Rather than coming to me with open arms to recognize this gift of life I had conferred upon her, she’d say: “You didn’t make me in your stomach, Mom. I mean, you know I didn’t come out of your stomach, don’t you?”

She knew more than biology. She understood even then what I couldn’t — that I didn’t have any ownership over her. Wherever she came out of and whomever she looked just like and however much she needed from me, she didn’t belong to me.

There was a time, way back, when parents had teams of children to work on the farm and the kids didn’t have any rights of their own. In my mother’s childhood, a seen-and-not-heard affair, the goal was to raise well-behaved, upstanding types to present to society. In my own, we were sent out to play after breakfast and called home at 6 p.m. for frozen pizza, canned lima beans and an Oreo on a TV tray.

Today, the child is not a laborer, a set piece or a mouth to feed. Today, for (much) better and (maybe a little) worse, a child is potential to be nurtured and a relationship to be relished. Whether the ferocious investment in this generation has been in service of our kids or of our own egos is a question for another day. Whatever the case, when parenting became a verb, children became projects, and projects are easy to claim as one’s own.

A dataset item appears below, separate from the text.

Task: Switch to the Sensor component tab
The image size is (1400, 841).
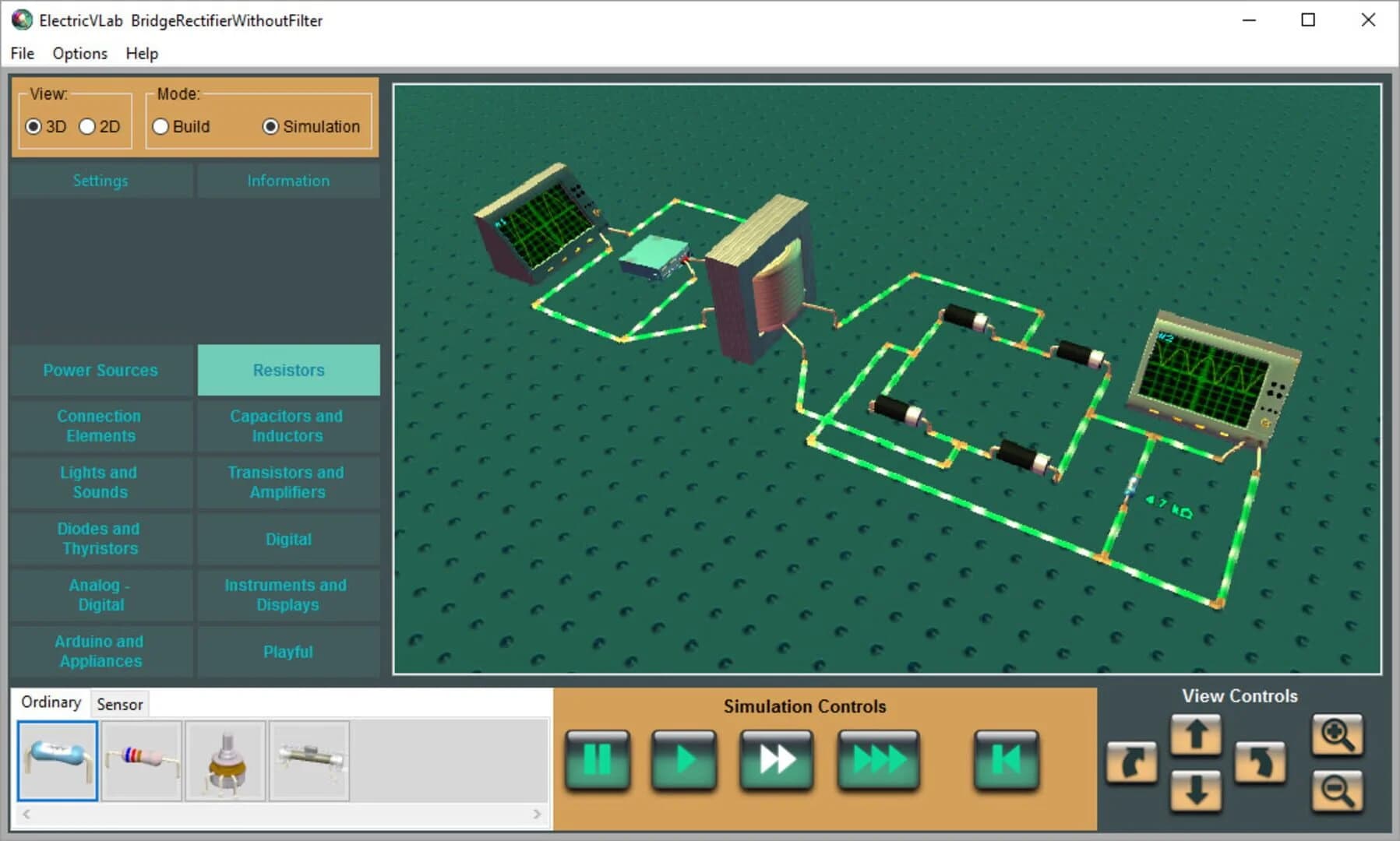Action: click(x=119, y=704)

It doesn’t have to be all or nothing, the psychologist Ariel Trost told me. “If we can let go of this notion of ownership and see us as our own and them as their own, it can create a space to marvel,” she said. “Ownership is not closeness.”

Borrowing from Buddhism, Dr. Trost suggested aiming for a compassionate detachment. Not detachment from our children but from the outcome of who they are becoming. “We are working toward a place where we can enjoy each other,” she said.

My husband and I made a baby who became a toddler who became a kid, and then that kid became fiercely capable and, well, unstoppable.